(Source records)
──────────
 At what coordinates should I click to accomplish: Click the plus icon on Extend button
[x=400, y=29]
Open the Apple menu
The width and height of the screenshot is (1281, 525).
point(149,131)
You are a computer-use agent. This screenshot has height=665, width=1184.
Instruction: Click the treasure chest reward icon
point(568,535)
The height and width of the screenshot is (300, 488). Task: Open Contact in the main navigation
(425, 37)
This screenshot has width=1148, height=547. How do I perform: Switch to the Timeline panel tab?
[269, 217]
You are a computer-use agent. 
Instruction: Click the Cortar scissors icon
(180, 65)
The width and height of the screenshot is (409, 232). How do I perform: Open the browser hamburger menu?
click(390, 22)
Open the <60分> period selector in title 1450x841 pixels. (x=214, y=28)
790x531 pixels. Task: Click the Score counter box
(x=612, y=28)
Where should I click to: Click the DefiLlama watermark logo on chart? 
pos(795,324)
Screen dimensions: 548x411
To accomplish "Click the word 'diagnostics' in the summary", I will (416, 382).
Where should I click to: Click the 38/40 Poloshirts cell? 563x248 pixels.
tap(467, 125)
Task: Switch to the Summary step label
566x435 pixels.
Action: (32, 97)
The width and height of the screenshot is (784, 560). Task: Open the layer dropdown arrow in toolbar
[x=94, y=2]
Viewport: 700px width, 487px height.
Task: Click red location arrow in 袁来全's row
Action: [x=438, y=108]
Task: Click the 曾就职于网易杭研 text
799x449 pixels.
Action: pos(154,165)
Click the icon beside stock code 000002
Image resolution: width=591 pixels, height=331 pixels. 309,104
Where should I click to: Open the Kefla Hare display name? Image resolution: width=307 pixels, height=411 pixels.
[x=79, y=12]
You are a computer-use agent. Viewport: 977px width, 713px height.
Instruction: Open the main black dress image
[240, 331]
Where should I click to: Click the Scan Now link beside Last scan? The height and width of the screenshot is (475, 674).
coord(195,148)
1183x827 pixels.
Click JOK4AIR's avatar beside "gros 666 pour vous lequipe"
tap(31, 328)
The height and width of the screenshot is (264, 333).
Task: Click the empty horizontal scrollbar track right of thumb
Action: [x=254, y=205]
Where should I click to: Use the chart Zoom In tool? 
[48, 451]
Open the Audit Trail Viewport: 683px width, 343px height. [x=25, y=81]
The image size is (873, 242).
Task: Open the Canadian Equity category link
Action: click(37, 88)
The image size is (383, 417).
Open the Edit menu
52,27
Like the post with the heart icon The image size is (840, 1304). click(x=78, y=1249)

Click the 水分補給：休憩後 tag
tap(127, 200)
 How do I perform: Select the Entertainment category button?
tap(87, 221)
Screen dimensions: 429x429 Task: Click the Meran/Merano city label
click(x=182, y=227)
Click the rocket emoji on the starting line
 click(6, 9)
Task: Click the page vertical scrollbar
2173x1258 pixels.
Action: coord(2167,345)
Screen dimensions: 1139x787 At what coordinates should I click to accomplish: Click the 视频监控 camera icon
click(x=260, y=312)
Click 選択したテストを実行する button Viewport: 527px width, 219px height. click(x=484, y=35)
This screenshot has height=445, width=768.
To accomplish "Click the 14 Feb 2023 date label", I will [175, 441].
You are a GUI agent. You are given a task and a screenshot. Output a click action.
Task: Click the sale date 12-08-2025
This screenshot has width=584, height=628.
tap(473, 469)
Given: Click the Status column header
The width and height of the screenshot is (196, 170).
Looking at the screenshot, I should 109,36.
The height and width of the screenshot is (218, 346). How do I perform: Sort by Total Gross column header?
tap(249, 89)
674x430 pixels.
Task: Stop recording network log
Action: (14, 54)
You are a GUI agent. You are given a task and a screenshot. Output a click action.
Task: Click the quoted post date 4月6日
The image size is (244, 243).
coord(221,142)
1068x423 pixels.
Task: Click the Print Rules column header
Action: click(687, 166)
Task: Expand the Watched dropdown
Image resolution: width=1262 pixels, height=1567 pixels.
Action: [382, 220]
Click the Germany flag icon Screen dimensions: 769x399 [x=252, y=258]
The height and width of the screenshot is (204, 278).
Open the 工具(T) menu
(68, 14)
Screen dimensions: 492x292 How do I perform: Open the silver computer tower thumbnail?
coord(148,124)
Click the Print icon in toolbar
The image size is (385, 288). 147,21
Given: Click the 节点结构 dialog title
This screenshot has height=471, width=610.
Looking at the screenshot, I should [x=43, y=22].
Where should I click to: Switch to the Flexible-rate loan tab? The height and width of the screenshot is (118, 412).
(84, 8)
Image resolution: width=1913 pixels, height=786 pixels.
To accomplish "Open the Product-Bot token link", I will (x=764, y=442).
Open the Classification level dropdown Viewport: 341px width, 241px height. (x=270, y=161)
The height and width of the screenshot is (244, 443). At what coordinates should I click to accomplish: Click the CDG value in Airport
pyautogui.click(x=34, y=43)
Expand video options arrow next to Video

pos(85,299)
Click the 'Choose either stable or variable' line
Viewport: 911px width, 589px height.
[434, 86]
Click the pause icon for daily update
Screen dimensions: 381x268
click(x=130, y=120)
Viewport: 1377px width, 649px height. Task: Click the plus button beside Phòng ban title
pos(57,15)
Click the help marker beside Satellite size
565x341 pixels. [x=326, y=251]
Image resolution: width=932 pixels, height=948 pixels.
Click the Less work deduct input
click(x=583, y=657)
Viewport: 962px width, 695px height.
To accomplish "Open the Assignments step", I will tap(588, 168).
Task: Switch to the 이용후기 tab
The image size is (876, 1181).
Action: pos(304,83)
──────────
- [EXERCISE GOAL] Using the entries above, tally every line that holds the word "step". Answer with that number only.

- [ANSWER AREA] 2